| Apply what you read |
1. According to the abstract below on P7C3-S321 in the TgF344-AD rat, what is a major mode of P7C3's action?
2. List every molecular pathway that the abstract below says the identified protein expression patterns point to.

***** Excerpt provided

Chaubey et al.

Proteomic alterations after chronic treatment of the TgF344-AD rat model of Alzheimer’s disease with the neuroprotective compound P7C3- S321

Kalyani Chaubey, Min Kyoo Shin, Edwin Vázquez-Rosa, Coral J. Cintrón-Pérez, Matasha Dhar, Yeojung Koh, and Andrew A. Pieper 
Harrington Discovery Institute, University Hospitals Cleveland Medical Center, Cleveland, OH
Department of Psychiatry Case Western Reserve University, Cleveland, OH
Geriatric Research Education and Clinical Center, Louis Stokes Cleveland VAMC, Cleveland, OH

The absence of treatment options for patients suffering from neurodegenerative disease highlights the need for discovery and development of neuroprotective drugs. The P7C3 class of neuroprotective compounds has demonstrated efficacy in a wide variety of preclinical models of neurodegeneration, including Alzheimer’s disease (AD), Parkinson’s disease, peripheral neuropathy, and traumatic brain injury. A major mode of P7C3’s action is to help neurons preserve levels of nicotinamide adenine dinucleotide (NAD+) under times of otherwise overwhelming energetic stress. To further elucidate related neuronal events and modes of action, we have implemented a non-biased proteomic discovery approach in brain tissue from the TgF344-AD rat model of AD, as well as wild type (WT) littermates, as a function of treatment with vehicle or P7C3-S321. P7C3-S321 was previously shown to reduce neurodegeneration and neuropsychiatric deficits in this model. We have identified protein expression patterns in both male and female rats that indicate involvement of molecular pathways related to metabolism, cellular function, chaperone activity, neuronal vitality, and cytoskeletal maintenance, which are now undergoing validation. The goal is to identify both new mechanistic aspects by which P7C3 achieves its neuroprotective efficacy, and also to identify pathways important in neuronal survival in aging or AD that would not otherwise have been predicted.

**********
***** Dataset extract

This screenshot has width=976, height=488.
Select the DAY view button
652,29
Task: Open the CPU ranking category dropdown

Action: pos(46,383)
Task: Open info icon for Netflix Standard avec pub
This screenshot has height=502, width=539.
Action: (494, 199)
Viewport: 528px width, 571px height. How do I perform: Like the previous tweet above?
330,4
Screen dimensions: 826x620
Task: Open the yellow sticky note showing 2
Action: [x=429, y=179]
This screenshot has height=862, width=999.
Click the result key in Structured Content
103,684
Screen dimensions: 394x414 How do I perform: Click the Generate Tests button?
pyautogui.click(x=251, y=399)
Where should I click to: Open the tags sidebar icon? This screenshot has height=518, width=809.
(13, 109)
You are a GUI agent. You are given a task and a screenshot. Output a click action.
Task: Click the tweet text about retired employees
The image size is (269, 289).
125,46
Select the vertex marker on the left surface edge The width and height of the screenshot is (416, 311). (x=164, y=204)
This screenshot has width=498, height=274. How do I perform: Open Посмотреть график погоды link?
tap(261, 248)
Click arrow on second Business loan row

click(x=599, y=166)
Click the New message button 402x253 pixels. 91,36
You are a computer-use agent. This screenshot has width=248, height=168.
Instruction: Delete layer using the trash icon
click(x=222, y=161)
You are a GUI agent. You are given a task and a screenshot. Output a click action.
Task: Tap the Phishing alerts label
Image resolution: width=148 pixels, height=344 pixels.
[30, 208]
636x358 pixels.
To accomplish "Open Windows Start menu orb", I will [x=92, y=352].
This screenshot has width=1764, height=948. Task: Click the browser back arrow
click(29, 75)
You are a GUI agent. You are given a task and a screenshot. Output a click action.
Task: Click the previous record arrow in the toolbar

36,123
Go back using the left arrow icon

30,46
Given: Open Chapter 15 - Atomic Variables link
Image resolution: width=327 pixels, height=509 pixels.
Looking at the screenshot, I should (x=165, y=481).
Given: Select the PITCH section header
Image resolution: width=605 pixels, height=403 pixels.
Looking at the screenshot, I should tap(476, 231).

**********

| Outputs in order |
1. It helps neurons preserve levels of nicotinamide adenine dinucleotide (NAD+) under times of otherwise overwhelming energetic stress.

2. metabolism, cellular function, chaperone activity, neuronal vitality, cytoskeletal maintenance